Una mattina dopo la Messa seguì Madre Teresa in uno dei suoi giri per le strade di Calcutta. C’era quello che in quel momento sembrava il cadavere di una vecchia donna sulla strada, che addirittura era mangiato dai topi. Ebbene quella donna ad un certo punto aprì gli occhi: Madre Teresa si rese conto che era ancora viva. Le si avvicinò e le strinse forte la mano e l’ultima parola della donna fu: "Grazie". Per me è indimenticabile il viso di Madre Teresa che in quel momento sorrideva, ed il suo sorriso, mentre accompagnava alla morte questa donna anziana stringendole la mano, era bellissimo. Una gioia meravigliosa animava il cuore di Madre Teresa, ed era una gioia che voleva trasmettere alle persone che stavano appunto per morire. Per Madre Teresa, incontrare queste persone significava incontrare Cristo, ogni volta si ripeteva questo incontro di Cristo e questa gioia, questa felicità, questo ottimismo in qualche modo le davano la forza di superare qualsiasi momento di fatica fisica o di difficoltà. Per Madre Teresa non c’erano differenze di religione, perché Cristo è in tutti noi. È capitato più di una volta che lei di persona raccogliesse i corpi dei moribondi induisti che giungevano alla Casa dei moribondi, ormai esausti, per le strade, e che li portasse nella Casa dei moribondi per prendersi cura di loro.

Dal momento in cui ho visto il sorriso di Madre Teresa verso la donna morente, la mia esistenza è completamente cambiata: ho sentito una forza irresistibile che mi ha attratto verso Madre Teresa e verso la sua congregazione. Ho venduto la mia casa, ho lasciato tutto quello che avevo in Giappone e per quattro anni ho cercato nel migliore dei modi di raccontare attraverso le foto ciò che loro facevano; è stato per merito di Madre Teresa se la mia vita è cambiata in quel modo. Lei mi ha reso affamato, mi ha reso povero e io gliene sono grato perché è stato in quella povertà che sono riuscito a fare quello che ho fatto accanto a lei. Mi trovavo proprio in India quando morì mia madre in Giappone, mia madre che, anche lei buddista come me, attraverso la mia esperienza si era convertita al cattolicesimo; anch’io attraverso Madre Teresa ho conosciuto la grandezza, la potenza, la forza di questa religione ed è probabile che anch’io mi convertirò al cattolicesimo allo stesso modo.

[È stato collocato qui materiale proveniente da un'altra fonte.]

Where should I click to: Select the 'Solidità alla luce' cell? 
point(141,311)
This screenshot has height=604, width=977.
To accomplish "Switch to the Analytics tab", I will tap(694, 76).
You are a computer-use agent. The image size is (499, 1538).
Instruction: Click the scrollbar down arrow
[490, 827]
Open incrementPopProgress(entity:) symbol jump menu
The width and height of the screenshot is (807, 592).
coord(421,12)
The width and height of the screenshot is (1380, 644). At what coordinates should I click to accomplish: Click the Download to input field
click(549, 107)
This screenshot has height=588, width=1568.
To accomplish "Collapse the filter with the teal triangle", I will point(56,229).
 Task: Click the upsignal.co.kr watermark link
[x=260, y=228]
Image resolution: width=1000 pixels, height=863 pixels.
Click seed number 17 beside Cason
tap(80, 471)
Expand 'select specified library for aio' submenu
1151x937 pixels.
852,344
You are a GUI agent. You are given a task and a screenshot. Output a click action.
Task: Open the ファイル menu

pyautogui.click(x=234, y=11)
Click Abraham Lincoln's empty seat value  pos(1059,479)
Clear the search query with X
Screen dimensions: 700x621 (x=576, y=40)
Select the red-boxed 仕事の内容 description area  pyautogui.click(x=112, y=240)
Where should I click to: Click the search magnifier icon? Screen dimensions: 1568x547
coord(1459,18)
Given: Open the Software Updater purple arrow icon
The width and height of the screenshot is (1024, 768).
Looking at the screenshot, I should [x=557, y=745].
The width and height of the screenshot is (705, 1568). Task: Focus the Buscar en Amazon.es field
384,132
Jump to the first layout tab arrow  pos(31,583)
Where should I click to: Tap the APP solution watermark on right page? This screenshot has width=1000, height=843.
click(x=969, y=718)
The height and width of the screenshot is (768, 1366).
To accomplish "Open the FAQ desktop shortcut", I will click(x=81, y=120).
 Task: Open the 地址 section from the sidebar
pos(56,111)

Chiaramonte: C’è una centralità dell’esperienza cristiana e dunque dell’esperienza dell’Occidente che fa del vedere il punto decisivo della civiltà. Oggi noi siamo nell’epoca della comunicazione di massa, grazie alla fotografia, al cinema e alla televisione, grazie alla cultura che nella morte e resurrezione di Cristo ci ha permesso di vedere la realtà. Vedere la realtà è quanto di più difficile ci sia per l’uomo e per la sua civiltà.

Il vedere è ascoltare una domanda e a questa rispondere; solo il vedere alla luce della Resurrezione permette all’uomo di vedere fino in fondo il suo destino. È un cammino lungo, e solo nella santità di san Francesco e poi nel cammino di Dante Alighieri, che era terziario francescano, l’Occidente via via riesce a dotarsi di questi strumenti che dalla prospettiva fanno inventare l'obiettivo a Galileo, in seguito la fotografia e in seguito ancora il cinema. Questo è tutto frutto della civiltà dell’amore che Cristo ha portato, perché risorgendo dalla morte ha aperto gli occhi a noi uomini ciechi. A Emmaus gli apostoli non riconoscono Cristo, solo la sua parola di vivente permette a noi di vedere oltre la morte, di vedere quindi il nostro destino di figli del Dio vivente. La testimonianza di Paolo è chiara: "Noi saremo come Lui perché lo vedremo come Egli è". Questo "vedremo" è il presente della fede, e muove tutto quell’enorme e secolare cammino della cultura dell’Occidente che ha permesso l’invenzione stessa della fotografia. Oki può fotografare proprio perché la civiltà cristiana ci ha dotato di questi strumenti capaci di contemplare la realtà di fronte a noi e agire. Proprio per questo la menzogna è coscientemente massima oggi, nel sistema delle comunicazioni di massa.

La storia del fotografo Oki ci fa capire che non c’è comunicazione se non c’è comunione. La comunione con Cristo che muove la giornata di Madre Teresa e la giornata di ogni credente, muove anche la comunicazione.

Cervellera: La testimonianza su Madre Teresa di Oki e quella di Chiaramonte sulla fotografia, sembrano due voci che non hanno nulla a che vedere l’una con l’altra, separate, distinte, come se un conto fosse la macchina fotografica e un conto l’uomo che incontra la sofferenza, la morte. Invece sono due voci molto unite, perché la testimonianza di Madre Teresa potrebbe essere soltanto un’esaltazione momentanea, come i funerali di lady Diana, morta nello stesso periodo di Madre Teresa… sebbene i funerali di Madre Teresa fossero stati seguiti da più persone nel mondo intero, i giornali vi diedero pochissimo risalto, mentre i fiori per lady Diana si moltiplicavano. Cosa oggi ci fa ricordare ancora Madre Teresa? Non sono i fiori che sono stati sparsi sul suo cadavere, è il fatto invece che ci sono ancora adesso persone cambiate da lei, dalla sua visione del mondo.

Madre Teresa è una fotografa, perché è il suo sguardo sulla realtà, il suo sguardo su questi moribondi che ci ha comunicato e ci ha passato in foto: non semplicemente le foto di una carne che marcisce, di tessuti fradici e rovinati, ma la foto di un volto di persona in cui vive Cristo. Madre Teresa ha avuto una tecnica grandissima: il suo amore, la sua testimonianza, la sua preghiera per farci vedere in modo nuovo la realtà. Lei ci ha fatto vedere dove c’è la morte la vita, dove c’è l’abbandono la compagnia, la fraternità. Madre Teresa è questa prima fotografa, colei che ha lo sguardo limpido sulla realtà, che gli altri fotografi seguono.

Ancora adesso, dopo la morte di Madre Teresa, sulla sua tomba vanno a pregare indù, buddisti, musulmani… e questo non perché lo spirito di Madre Teresa si agita e si muove come un fantasma, ma perché l’opera di Madre Teresa, la presenza di Cristo dentro l'opera di Madre Teresa, continua a zampillare con vivacità.